FIG. 3 is a schematic view of an insert according to an embodiment of the invention. FIG. 3 is a schematic view of an insert according to an embodiment of the invention. FIG. 3 is a schematic view of an insert according to an embodiment of the invention. FIG. 3 is a schematic view of an insert according to an embodiment of the invention. FIG. 3 is a schematic view of an insert according to an embodiment of the invention. 1 is a cross-sectional view of an optimal embodiment of the present invention. FIG. 7A is a top plan view of the preferred embodiment of the present invention. FIG. 7B is a bottom view of the preferred embodiment of the present invention. 1 is a cross-sectional view of an optimal embodiment of the present invention. 1 is a cross-sectional view of an optimal embodiment of the present invention. 1 is a cross-sectional view of an optimal embodiment of the present invention.
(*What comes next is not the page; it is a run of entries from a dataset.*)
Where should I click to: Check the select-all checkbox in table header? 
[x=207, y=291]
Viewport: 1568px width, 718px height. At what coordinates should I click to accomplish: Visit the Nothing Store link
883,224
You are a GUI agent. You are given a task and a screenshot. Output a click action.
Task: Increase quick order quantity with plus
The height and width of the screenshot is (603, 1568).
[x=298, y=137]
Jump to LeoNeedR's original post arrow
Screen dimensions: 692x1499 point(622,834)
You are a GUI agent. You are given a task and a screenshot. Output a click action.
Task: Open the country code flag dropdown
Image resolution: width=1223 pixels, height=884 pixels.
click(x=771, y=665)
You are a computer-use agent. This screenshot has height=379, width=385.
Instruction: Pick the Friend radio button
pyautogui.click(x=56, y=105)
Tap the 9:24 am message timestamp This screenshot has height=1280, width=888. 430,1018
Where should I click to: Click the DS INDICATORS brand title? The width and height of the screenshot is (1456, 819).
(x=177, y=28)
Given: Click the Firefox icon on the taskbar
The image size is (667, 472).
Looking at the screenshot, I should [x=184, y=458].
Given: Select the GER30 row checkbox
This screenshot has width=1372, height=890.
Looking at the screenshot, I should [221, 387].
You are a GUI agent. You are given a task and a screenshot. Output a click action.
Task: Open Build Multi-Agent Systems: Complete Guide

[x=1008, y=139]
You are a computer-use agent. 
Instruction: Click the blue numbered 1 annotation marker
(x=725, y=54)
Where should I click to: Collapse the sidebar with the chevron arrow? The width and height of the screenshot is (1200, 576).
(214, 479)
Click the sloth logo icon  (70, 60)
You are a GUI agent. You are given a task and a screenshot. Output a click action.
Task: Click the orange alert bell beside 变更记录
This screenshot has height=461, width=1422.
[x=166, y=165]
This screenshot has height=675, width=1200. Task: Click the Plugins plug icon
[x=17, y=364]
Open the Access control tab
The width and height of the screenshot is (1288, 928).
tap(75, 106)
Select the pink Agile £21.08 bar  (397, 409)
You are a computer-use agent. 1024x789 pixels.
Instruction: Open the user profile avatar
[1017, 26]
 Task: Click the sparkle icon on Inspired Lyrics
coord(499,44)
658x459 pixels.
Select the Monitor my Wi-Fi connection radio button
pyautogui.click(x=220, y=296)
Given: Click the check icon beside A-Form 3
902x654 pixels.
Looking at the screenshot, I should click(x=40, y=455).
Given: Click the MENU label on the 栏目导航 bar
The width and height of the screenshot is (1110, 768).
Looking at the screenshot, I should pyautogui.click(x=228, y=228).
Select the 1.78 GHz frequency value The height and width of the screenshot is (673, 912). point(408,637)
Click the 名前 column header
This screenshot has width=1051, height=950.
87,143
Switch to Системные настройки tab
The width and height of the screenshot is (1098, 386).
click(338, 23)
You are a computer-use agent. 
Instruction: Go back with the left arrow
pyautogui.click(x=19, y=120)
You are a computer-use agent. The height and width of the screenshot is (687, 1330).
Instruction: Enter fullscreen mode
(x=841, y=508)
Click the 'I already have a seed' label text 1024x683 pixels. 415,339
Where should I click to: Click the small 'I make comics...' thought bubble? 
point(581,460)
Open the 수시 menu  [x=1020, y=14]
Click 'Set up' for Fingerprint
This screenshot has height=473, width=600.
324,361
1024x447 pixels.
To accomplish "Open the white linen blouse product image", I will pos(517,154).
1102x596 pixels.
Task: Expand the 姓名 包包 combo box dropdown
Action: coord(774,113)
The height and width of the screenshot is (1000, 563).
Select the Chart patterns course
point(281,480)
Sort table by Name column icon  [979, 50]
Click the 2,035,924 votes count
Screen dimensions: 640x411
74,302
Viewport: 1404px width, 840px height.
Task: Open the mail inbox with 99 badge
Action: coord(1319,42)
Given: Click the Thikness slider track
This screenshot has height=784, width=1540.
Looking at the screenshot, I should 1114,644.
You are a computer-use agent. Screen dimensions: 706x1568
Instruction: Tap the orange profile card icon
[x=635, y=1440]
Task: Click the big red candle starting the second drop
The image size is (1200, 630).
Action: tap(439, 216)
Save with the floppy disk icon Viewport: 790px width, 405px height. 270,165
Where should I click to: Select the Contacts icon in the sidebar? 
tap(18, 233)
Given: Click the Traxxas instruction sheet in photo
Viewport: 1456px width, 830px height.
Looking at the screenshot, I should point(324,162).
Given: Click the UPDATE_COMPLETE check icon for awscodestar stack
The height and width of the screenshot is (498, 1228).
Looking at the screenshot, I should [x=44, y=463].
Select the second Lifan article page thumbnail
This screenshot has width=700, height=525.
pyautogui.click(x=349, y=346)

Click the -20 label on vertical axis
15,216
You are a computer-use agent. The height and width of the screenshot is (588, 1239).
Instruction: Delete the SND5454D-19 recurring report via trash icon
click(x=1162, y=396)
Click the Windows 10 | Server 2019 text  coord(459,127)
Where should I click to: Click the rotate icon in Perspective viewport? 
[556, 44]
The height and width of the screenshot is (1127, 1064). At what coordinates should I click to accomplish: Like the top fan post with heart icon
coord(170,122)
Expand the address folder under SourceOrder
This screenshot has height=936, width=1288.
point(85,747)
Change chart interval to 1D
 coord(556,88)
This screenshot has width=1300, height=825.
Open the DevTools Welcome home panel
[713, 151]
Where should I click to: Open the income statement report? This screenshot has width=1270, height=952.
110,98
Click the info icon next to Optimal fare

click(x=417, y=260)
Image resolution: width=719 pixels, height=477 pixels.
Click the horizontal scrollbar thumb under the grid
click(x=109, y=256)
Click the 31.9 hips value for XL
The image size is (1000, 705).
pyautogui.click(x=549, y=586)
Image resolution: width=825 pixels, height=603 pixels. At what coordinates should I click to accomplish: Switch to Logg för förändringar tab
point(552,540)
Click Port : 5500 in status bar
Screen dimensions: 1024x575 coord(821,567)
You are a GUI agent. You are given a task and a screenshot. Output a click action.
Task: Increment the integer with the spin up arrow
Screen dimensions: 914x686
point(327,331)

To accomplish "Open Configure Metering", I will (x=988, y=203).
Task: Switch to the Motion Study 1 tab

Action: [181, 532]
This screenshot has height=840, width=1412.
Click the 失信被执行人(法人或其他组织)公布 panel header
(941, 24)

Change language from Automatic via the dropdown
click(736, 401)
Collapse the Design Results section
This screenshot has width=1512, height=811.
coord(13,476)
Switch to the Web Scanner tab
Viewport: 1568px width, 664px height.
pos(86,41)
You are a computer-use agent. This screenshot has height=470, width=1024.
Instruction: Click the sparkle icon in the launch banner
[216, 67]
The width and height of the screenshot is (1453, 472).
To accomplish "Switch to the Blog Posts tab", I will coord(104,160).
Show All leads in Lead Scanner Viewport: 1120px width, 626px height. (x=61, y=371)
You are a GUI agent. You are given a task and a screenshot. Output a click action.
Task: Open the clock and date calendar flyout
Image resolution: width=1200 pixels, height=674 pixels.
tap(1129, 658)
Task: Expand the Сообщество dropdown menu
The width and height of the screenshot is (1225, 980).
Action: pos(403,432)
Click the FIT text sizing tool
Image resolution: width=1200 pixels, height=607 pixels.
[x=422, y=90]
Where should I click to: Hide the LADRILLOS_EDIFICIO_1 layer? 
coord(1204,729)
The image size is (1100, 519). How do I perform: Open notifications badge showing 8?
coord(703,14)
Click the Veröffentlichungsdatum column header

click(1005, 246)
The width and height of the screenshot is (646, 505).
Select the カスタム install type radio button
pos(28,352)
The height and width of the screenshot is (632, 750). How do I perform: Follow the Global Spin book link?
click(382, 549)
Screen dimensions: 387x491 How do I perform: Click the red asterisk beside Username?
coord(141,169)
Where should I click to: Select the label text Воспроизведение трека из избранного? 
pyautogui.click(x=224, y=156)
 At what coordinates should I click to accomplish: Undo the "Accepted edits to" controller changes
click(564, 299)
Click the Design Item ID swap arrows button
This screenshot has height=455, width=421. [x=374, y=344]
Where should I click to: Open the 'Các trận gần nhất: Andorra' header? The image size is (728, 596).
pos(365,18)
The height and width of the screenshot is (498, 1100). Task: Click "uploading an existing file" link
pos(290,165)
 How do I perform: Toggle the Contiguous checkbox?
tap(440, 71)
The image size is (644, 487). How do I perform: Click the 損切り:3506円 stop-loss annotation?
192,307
FIG. 6 is an end view of an insert according to another embodiment of the present invention. FIG. 6 is an end view of an insert according to another embodiment of the present invention. FIG. 6 is an end view of an insert according to another embodiment of the present invention. FIG. 6 is an end view of an insert according to another embodiment of the present invention. FIG. 6 is an end view of an insert according to another embodiment of the present invention. FIG. 6 is an end view of an insert according to another embodiment of the present invention. FIG. 6 is an end view of an insert according to another embodiment of the present invention. It is a figure which shows the end surface of the insert according to other embodiment of this invention. It is sectional drawing of other embodiment of this invention. FIG. 20A is a cross-sectional view of another embodiment of the present invention. FIG. 20B is an enlarged perspective view of the embodiment shown in FIG. 20A.

Claims (34)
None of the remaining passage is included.